» WORK REQUEST: Look through the data below. Pick out the lines holding the string "computer".
=== Begin Enclosure ===
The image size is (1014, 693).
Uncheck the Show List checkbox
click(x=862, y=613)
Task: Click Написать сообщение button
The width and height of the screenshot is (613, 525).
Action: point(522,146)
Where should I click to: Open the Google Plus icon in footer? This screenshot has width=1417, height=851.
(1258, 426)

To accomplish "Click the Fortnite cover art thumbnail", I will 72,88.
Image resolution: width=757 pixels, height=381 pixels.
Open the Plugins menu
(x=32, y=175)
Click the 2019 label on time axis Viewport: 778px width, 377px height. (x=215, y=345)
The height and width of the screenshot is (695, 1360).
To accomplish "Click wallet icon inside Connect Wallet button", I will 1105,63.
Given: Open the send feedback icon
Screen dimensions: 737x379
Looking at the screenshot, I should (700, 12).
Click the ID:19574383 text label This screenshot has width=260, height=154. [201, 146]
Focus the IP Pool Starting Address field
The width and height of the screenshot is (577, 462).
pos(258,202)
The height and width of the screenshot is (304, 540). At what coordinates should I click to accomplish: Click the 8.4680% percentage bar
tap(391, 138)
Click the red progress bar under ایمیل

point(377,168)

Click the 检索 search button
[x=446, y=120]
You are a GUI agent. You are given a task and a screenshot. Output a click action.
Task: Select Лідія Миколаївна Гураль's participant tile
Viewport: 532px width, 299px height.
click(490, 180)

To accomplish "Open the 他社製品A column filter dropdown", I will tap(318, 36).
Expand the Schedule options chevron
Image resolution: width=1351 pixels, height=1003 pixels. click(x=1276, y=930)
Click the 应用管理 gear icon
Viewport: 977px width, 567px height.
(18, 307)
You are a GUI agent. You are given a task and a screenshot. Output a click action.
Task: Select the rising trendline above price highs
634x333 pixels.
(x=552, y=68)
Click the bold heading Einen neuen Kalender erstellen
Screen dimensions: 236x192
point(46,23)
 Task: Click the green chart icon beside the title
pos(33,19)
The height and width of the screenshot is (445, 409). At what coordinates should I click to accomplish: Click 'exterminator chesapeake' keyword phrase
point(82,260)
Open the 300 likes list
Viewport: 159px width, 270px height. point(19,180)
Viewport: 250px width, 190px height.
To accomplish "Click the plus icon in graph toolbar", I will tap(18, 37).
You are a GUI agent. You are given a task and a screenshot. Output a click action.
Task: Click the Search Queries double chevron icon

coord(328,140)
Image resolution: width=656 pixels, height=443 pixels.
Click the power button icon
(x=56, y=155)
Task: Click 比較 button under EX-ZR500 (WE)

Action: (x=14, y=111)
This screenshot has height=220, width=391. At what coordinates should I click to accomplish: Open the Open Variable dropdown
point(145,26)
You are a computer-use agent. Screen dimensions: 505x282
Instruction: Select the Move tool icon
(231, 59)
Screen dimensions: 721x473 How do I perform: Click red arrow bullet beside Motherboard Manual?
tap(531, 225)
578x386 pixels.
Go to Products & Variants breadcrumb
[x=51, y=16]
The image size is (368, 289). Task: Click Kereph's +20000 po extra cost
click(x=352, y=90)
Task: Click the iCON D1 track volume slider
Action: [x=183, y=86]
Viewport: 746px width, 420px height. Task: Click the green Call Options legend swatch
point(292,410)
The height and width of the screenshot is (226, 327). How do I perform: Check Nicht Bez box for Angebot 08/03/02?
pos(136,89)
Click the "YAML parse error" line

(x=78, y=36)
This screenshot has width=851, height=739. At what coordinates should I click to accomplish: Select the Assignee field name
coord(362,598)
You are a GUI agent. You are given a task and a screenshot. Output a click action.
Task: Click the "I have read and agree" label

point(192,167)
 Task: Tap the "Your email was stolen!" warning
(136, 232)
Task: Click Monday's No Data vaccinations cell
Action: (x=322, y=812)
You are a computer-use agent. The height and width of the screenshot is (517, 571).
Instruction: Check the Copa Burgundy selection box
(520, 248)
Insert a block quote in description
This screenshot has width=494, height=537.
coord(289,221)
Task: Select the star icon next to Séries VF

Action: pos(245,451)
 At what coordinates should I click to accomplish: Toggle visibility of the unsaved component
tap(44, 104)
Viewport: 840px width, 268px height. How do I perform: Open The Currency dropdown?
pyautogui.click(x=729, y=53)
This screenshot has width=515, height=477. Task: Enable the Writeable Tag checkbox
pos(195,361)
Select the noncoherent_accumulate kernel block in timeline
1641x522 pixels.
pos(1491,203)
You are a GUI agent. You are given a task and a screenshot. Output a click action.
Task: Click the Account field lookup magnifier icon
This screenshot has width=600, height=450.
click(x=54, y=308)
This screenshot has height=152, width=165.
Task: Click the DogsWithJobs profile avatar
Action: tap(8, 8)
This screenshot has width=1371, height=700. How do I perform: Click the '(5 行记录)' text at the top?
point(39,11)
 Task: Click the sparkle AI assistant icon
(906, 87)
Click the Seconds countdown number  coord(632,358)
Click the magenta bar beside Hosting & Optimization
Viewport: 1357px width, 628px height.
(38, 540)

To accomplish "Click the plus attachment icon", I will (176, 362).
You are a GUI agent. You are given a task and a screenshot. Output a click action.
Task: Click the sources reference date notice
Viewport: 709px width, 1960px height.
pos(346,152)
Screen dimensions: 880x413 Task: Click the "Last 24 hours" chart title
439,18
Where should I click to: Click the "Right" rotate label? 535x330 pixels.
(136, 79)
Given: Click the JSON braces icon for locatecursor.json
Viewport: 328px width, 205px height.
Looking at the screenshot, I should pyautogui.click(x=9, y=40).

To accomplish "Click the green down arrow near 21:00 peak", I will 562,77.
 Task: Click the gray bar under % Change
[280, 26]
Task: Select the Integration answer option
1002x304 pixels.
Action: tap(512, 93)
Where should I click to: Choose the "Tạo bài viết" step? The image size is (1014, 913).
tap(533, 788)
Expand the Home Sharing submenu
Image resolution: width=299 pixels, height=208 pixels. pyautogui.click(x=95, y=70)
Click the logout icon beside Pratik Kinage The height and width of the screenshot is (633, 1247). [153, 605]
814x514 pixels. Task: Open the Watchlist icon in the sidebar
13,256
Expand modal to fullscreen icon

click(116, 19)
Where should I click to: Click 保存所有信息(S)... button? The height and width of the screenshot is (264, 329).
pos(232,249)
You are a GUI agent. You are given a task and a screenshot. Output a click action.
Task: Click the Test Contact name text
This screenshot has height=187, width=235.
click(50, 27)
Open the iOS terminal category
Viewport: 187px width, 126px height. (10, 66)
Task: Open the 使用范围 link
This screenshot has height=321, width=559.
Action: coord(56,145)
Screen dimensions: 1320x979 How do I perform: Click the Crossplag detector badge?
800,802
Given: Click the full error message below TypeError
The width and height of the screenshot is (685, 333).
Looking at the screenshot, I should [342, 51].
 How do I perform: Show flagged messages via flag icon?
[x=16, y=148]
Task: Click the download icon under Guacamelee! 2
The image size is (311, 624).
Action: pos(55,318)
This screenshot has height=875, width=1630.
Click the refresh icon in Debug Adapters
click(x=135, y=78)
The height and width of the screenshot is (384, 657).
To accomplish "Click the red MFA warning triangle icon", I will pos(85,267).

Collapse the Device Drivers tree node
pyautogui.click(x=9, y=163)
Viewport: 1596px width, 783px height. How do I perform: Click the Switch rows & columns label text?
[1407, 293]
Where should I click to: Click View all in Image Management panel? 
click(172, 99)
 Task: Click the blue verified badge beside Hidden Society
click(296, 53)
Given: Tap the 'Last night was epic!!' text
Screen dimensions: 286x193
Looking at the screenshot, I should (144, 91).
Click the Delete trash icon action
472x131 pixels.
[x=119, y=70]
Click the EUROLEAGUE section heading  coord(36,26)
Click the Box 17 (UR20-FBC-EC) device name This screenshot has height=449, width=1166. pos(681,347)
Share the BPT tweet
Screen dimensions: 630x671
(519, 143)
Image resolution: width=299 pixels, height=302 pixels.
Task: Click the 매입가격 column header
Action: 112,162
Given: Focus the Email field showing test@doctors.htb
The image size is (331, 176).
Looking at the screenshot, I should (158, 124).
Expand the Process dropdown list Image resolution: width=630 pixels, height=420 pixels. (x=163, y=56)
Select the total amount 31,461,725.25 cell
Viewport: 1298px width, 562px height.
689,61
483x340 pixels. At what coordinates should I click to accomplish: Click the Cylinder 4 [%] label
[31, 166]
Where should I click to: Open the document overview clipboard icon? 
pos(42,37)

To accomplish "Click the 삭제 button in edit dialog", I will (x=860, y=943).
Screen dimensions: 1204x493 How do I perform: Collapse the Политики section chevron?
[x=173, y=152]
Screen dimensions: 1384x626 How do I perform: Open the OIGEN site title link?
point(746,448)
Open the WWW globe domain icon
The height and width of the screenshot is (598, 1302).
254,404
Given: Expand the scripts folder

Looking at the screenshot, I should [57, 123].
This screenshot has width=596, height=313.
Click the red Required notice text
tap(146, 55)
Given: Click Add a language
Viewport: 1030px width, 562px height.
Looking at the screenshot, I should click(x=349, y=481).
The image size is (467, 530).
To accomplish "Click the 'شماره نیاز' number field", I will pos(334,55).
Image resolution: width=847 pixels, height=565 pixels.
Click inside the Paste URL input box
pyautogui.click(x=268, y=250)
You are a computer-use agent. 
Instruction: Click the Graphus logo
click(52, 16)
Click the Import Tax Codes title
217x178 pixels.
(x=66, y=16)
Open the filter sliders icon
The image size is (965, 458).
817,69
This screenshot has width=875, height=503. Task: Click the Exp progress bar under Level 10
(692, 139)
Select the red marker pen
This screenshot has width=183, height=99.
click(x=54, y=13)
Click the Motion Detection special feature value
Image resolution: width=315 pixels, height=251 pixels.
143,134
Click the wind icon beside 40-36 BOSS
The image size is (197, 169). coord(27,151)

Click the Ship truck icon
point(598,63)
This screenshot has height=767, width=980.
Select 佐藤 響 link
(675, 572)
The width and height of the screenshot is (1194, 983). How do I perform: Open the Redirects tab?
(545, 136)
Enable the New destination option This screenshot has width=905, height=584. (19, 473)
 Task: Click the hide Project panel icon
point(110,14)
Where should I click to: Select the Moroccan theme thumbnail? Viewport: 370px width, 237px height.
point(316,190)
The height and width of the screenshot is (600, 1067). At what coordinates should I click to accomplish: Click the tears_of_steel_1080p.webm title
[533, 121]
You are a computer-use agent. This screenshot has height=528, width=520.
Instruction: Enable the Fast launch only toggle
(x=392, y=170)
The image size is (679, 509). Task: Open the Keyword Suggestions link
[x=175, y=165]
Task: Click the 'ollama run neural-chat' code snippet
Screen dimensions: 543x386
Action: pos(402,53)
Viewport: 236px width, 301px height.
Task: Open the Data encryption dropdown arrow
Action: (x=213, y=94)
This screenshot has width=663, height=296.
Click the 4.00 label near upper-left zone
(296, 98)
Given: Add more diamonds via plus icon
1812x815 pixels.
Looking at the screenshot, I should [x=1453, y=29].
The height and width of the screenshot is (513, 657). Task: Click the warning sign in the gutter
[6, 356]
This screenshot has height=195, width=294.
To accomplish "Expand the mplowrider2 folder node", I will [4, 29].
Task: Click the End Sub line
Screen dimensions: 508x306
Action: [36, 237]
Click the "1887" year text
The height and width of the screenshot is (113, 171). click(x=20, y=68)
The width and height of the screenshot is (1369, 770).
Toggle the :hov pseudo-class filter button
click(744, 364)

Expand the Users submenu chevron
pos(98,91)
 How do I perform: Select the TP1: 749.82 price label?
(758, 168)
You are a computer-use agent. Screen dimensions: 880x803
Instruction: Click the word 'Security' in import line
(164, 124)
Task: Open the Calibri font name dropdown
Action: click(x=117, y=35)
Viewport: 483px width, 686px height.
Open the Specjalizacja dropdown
=== End Enclosure ===
» SOLUTION:
You are a computer-use agent. Screen dimensions: 505x282
You are a computer-use agent. The height and width of the screenshot is (517, 571).
You are a computer-use agent. 
You are a computer-use agent. This screenshot has height=528, width=520.
You are a computer-use agent. Screen dimensions: 880x803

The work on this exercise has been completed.